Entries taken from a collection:
==========
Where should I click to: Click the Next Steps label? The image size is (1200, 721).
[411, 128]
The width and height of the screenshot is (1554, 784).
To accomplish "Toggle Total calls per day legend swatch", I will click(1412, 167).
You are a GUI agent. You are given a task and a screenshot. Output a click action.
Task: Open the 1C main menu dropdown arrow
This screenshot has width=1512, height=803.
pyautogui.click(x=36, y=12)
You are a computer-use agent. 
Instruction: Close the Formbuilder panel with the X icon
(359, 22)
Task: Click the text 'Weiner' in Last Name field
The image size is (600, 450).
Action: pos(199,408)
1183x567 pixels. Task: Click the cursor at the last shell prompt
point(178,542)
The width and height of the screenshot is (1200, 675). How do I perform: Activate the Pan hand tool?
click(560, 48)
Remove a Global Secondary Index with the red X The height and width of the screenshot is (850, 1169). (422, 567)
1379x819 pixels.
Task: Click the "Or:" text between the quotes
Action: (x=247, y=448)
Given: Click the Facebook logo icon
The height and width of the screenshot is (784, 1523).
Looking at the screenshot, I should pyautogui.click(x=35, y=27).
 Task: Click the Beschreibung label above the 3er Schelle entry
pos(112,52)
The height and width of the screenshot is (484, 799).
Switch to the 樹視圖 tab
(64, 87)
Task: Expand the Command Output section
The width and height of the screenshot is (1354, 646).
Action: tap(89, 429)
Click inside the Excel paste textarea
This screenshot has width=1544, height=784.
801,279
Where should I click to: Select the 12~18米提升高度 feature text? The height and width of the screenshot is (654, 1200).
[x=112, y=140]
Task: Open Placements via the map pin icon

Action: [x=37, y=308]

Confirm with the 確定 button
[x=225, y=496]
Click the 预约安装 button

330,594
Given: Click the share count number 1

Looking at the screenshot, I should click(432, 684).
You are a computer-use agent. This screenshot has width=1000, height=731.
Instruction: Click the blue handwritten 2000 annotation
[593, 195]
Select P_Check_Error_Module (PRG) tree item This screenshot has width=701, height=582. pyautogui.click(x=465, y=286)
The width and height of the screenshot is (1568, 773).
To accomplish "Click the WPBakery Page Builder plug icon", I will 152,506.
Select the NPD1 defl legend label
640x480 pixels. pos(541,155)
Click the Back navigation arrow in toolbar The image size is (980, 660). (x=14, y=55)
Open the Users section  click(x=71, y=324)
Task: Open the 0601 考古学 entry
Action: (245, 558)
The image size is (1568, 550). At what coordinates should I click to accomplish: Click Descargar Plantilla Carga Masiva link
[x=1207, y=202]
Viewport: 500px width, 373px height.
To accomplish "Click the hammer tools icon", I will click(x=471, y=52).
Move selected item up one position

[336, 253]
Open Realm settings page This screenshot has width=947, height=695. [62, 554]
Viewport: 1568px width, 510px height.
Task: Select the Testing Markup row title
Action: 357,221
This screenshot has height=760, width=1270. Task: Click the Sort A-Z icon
==========
• _Required task_: Copy out the data verbatim, from the line with "The height and width of the screenshot is (484, 799)." through the line with "Action: 357,221", including both of those lines.

• _Full response_:
The height and width of the screenshot is (484, 799).
Switch to the 樹視圖 tab
(64, 87)
Task: Expand the Command Output section
The width and height of the screenshot is (1354, 646).
Action: tap(89, 429)
Click inside the Excel paste textarea
This screenshot has width=1544, height=784.
801,279
Where should I click to: Select the 12~18米提升高度 feature text? The height and width of the screenshot is (654, 1200).
[x=112, y=140]
Task: Open Placements via the map pin icon

Action: [x=37, y=308]

Confirm with the 確定 button
[x=225, y=496]
Click the 预约安装 button

330,594
Given: Click the share count number 1

Looking at the screenshot, I should click(432, 684).
You are a computer-use agent. This screenshot has width=1000, height=731.
Instruction: Click the blue handwritten 2000 annotation
[593, 195]
Select P_Check_Error_Module (PRG) tree item This screenshot has width=701, height=582. pyautogui.click(x=465, y=286)
The width and height of the screenshot is (1568, 773).
To accomplish "Click the WPBakery Page Builder plug icon", I will 152,506.
Select the NPD1 defl legend label
640x480 pixels. pos(541,155)
Click the Back navigation arrow in toolbar The image size is (980, 660). (x=14, y=55)
Open the Users section  click(x=71, y=324)
Task: Open the 0601 考古学 entry
Action: (245, 558)
The image size is (1568, 550). At what coordinates should I click to accomplish: Click Descargar Plantilla Carga Masiva link
[x=1207, y=202]
Viewport: 500px width, 373px height.
To accomplish "Click the hammer tools icon", I will click(x=471, y=52).
Move selected item up one position

[336, 253]
Open Realm settings page This screenshot has width=947, height=695. [62, 554]
Viewport: 1568px width, 510px height.
Task: Select the Testing Markup row title
Action: 357,221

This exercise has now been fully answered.